The Court being equally divided, the judgment of sentence is affirmed.
Opinion IN SUPPORT OF AFFIRMANCE
The opinion in support of reversal, infra, would grant a new trial in this case because the trial judge refused to allow defense counsel to introduce at appellant's second
trial testimony given by a missing witness, Charles Anderson, at appellant's first trial. In my view, the trial court did not abuse its discretion in ruling as it did, and I would affirm the judgment of sentence.
The statute governing the admission of the testimony of a witness given at a prior trial reads in relevant part as follows: "Whenever any person has been examined as a witness . . . for the defense, in any criminal proceeding . . ., if such witness afterwards . . . cannot be found, . . . notes of his examination shall be competent evidence upon a subsequent trial of the same criminal issue . . . ." Act of May 23, 1887, P.L. 158, § 3, 19 P.S. § 582. "A witness 'cannot be found'" within the meaning of the above-quoted Act, however, "only if a good-faith effort to locate the witness and compel his attendance at trial has failed." Commonwealth v. Blair, 460 Pa. 31, 34, 331 A.2d 213, 214 (1975). The burden of demonstrating such a "good-faith effort" is on the party seeking to introduce the prior testimony, Commonwealth v. Blair, supra, and "[t]he question of the sufficiency of the preliminary proof as to the absence of a witness is largely within the discretion of the trial judge." Commonwealth v. Miller, 203 Pa. Super. 511, 516, 201 A.2d 256, 259 (1964), quoted in Commonwealth v. Jackson, 463 Pa. 301, 305, 344 A.2d 842, 844 (1975). Accord, Commonwealth v. Beach, 445 Pa. 257, 261, 284 A.2d 792, 794 (1971). Thus, the question here is whether the trial court abused its discretion in ruling that appellant had failed to present sufficient evidence to prove that Charles Anderson was unavailable to testify.
The opinion in support of reversal relies upon Commonwealth v. Jackson, supra, to support its conclusion that the efforts to locate the missing witness were sufficient to establish the "good-faith" requirement of the Act. In my view, Jackson does not dictate the result
which Mr. Justice MANDERINO would reach in the instant case. In Jackson, the trial court admitted the prior testimony into evidence, and this Court merely held that the lower court's ruling, under the facts there presented, did not constitute an abuse of discretion. Jackson, supra, 463 Pa. at 306, 344 A.2d at 844. Simply because in Jackson we held that the trial judge did not abuse his discretion in allowing the prior testimony does not mean that in another case, involving facts which may indicate an equally diligent effort to locate a witness, the trial judge automatically abuses his discretion by refusing to allow the prior testimony to be admitted. Whether or not there is an abuse of discretion is an issue which must be determined on the basis of the facts and circumstances of each case.

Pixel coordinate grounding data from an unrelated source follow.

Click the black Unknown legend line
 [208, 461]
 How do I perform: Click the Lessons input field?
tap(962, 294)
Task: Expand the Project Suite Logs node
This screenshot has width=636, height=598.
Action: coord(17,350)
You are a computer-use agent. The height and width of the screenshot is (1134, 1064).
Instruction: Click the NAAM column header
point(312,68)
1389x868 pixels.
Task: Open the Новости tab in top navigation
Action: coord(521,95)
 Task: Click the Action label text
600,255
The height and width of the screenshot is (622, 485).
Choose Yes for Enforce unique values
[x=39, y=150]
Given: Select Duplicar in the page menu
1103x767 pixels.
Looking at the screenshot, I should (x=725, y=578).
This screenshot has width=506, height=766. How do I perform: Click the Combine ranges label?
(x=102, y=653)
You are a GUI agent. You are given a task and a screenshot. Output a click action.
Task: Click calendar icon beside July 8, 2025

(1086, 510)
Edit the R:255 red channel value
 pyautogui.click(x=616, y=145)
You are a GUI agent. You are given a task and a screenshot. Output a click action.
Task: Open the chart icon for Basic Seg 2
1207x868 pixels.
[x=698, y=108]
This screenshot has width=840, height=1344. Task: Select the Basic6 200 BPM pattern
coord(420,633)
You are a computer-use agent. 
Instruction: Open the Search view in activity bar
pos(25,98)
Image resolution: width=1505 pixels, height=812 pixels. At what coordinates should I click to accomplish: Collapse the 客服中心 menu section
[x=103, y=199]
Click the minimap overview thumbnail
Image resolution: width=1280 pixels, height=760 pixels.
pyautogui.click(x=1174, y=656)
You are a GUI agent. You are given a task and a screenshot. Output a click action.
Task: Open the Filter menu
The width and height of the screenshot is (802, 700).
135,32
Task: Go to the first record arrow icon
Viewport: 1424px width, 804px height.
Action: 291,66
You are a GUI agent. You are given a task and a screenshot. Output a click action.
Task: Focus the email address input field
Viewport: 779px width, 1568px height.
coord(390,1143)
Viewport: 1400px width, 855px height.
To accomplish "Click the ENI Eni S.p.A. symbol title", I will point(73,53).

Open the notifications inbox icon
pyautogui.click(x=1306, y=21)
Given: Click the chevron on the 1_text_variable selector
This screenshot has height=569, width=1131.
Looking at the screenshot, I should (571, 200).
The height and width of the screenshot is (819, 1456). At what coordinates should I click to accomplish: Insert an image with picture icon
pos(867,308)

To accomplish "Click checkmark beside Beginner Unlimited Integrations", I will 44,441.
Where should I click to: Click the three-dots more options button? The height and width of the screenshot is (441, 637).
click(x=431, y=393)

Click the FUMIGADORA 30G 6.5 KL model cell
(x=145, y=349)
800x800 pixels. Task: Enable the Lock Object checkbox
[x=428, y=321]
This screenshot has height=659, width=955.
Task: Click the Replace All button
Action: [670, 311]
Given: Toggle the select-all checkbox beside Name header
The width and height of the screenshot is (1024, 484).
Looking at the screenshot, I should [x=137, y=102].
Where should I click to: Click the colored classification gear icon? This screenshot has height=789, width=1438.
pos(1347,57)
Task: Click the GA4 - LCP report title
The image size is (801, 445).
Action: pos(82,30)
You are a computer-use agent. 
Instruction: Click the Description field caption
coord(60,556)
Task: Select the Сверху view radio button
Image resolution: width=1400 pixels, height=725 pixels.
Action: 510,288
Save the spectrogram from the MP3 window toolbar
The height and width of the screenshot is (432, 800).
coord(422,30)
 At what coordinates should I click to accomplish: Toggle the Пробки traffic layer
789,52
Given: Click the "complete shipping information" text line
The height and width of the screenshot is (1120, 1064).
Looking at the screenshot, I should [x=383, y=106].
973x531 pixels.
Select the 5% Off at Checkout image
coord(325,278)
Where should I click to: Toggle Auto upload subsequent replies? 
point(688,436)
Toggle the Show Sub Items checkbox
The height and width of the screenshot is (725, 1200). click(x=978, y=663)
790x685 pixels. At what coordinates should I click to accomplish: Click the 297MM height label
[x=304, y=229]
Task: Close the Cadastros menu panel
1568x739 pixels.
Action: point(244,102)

Even if, however, our decision in Jackson be deemed to represent a minimum threshold of effort required to establish the present unavailability of a prior witness, I am not convinced that the efforts exerted in the case at bar to locate Anderson were, as the opinion in support of reversal puts it, post at 794, "obviously more extensive" than those in Jackson. In Jackson, the Commonwealth's proof of unavailability consisted of subpoenaing the missing witness without response, a single phone call to him and a statement from the witness' grandmother that the witness was a frequent runaway. In upholding the trial judge's determination that this evidence was sufficient, we noted that "[t]he trial court could reasonably conclude that any search would be futile." Jackson, supra at 306 n. 2, 344 A.2d at 844 n. 2. In the present case, in contrast, the only facts which appear are that defense counsel subpoenaed a witness who failed to appear on the day he was scheduled to testify. Defense counsel requested a continuance which was denied,*fn1 but at the same time the trial judge offered to
have a bench warrant issued for the witness. This invitation was declined by defense counsel,*fn2 whereupon the court ruled that the witness could be put on the stand "at any time before the speeches to the jury." Since rebuttal witnesses remained to be called, the defense, as it turned out, in effect was given four days within which to secure the attendance of the witness. During this time period defense counsel twice attempted to make contact with Anderson by telephone. Both times he was told that the witness was out of town and his whereabouts unknown. At no time during these four days, however, did counsel inform or attempt to inform the court that he was having difficulty in locating the witness. Under these circumstances I am simply ...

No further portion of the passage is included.